For our purposes, we will consider the set of 11 test cases here . Each test case is given consecutively, without any separation from the others, subject to the input format described above. Note that the first two cases are the samples. Your answer will be the number of cases in which Kyon is captured by Asakura.

The answer is 6.

1 solution

Spencer Whitehead
Jan 30, 2016

This is an example of the cop-win problem. Essentially, for all graphs $G$ in the test data, find if $G$ is cop-win or not. An algorithm for the cop-win problem in general exists in polynomial time, using strong products of graphs. This algorithm (discussed in Bonato and Nowakowski's "A Game of Cops and Robbers on Graphs") runs in $O(n^{6})$ , which is far too slow for the limit of 1000 on N.

Instead consider a different algorithm, that uses the cop-win strategy. This theorem states in essence:

1. A "fold" of a graph requires the same number of cops to police it as the base graph
2. A fold may be formed by choosing a vertex u covered by another vertex v and removing it (Where covering means that the neighbours of u are a subset of the neighbours of v unison v)
3. By recursively folding G, you will end up with an empty graph (cop-win) or a non-empty graph (robber-win)

We can implement this algorithm efficiently in $O(n^3)$ time by use of this theorem. Implementation for a single case is shown below.

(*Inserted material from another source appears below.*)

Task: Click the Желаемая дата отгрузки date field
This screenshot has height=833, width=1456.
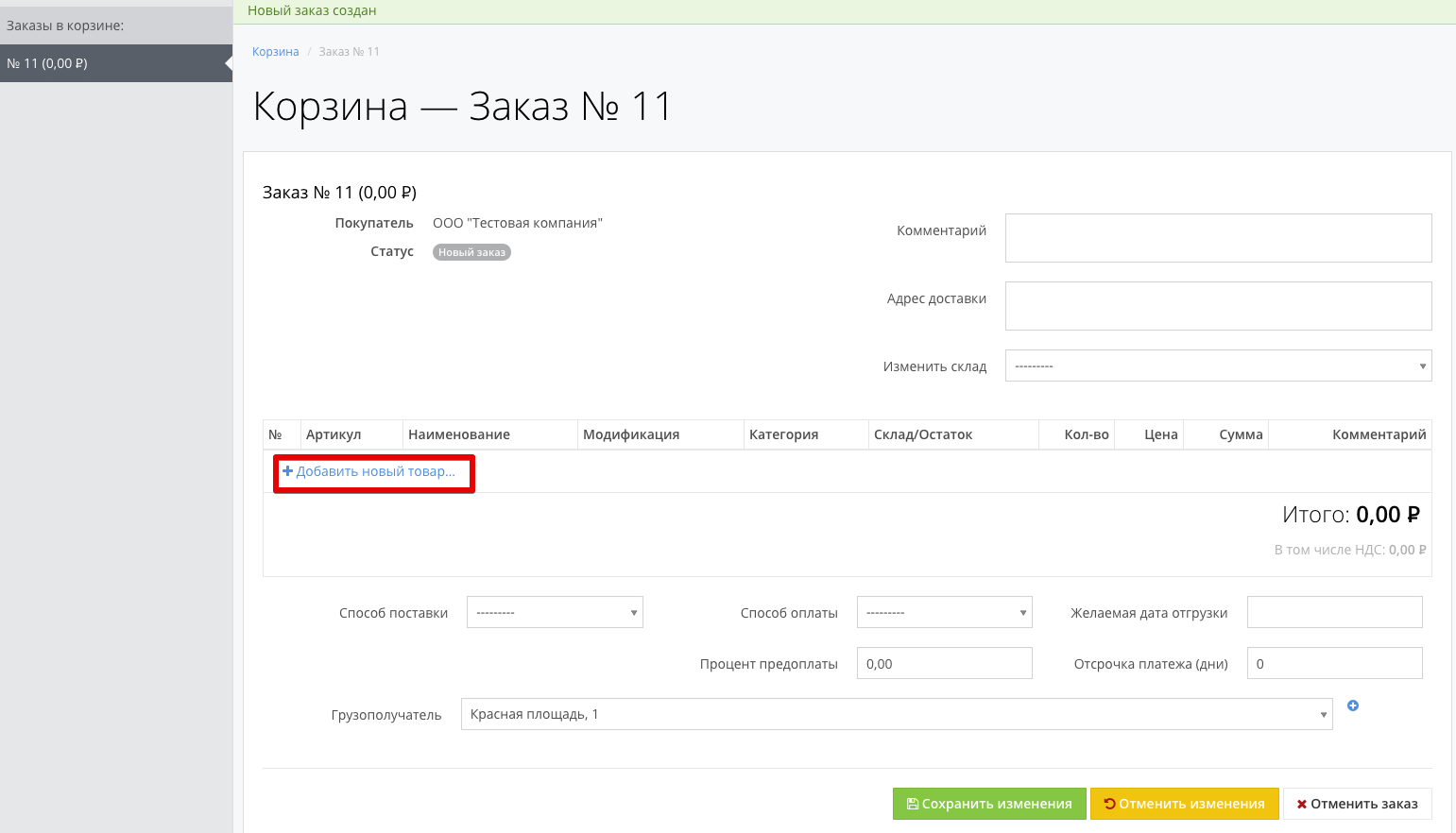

Case separation is then simply input parsing.

#include <iostream>
#include <vector>
#include <cmath>
#include <string.h>
#include <queue>

using namespace std;

int matrix[1005][1005];
int intree[1005], inqueue[1005];
int N, M;

bool cover(int u, int v) {
  for (int i = 0; i < N; i++) {
    if (intree[i]) {
      if (matrix[u][i] == 1 && matrix[v][i] == 0)
        return false;
    }
  }
  return true;
}

bool copwin() {
  queue<int> q;
  int treesize = N;
  for (int i = 0; i < N; i++) {
    intree[i] = 1;
    inqueue[i] = 0;
  }
  for (int i = 0; i < N; i++) {
    for (int j = 0; j < N; j++) {
      if (i != j && !inqueue[i] && matrix[i][j] && cover(i, j)) {
        q.push(i);
        inqueue[i] = true;
        break;
      }
    }
  }
  while (!q.empty()) {
    int c = q.front();
    q.pop();
    intree[c] = false;
    inqueue[c] = false;
    treesize--;
    for (int i = 0; i < N; i++) {
      if (matrix[c][i]) {
        if (intree[i] && !inqueue[i]) {
          for (int j = 0; j < N; j++) {
            if (i != j && matrix[i][j] && cover(i, j)) {
              q.push(i);
              inqueue[i] = true;
              break;
            }
          }
        }
      }
    }
  }
  return (treesize <= 0);
}

int main() {
  memset(matrix, 0, sizeof matrix);
  cin >> N >> M;
  for (int i = 0; i < N; i++) {
    matrix[i][i] = 1;
  }
  for (int i = 0; i < M; i++) {
    int u, v;
    cin >> u >> v;
    matrix[u-1][v-1] = matrix[v-1][u-1] = 1;
  }
  cout << (copwin() ? "Kyon is doomed!" : "Safe!") << endl;
}

An alternate solution is to check for instances of $C_k, k \ge 4$ in $G$ , as any k-cycle of length 4 or greater cannot be folded.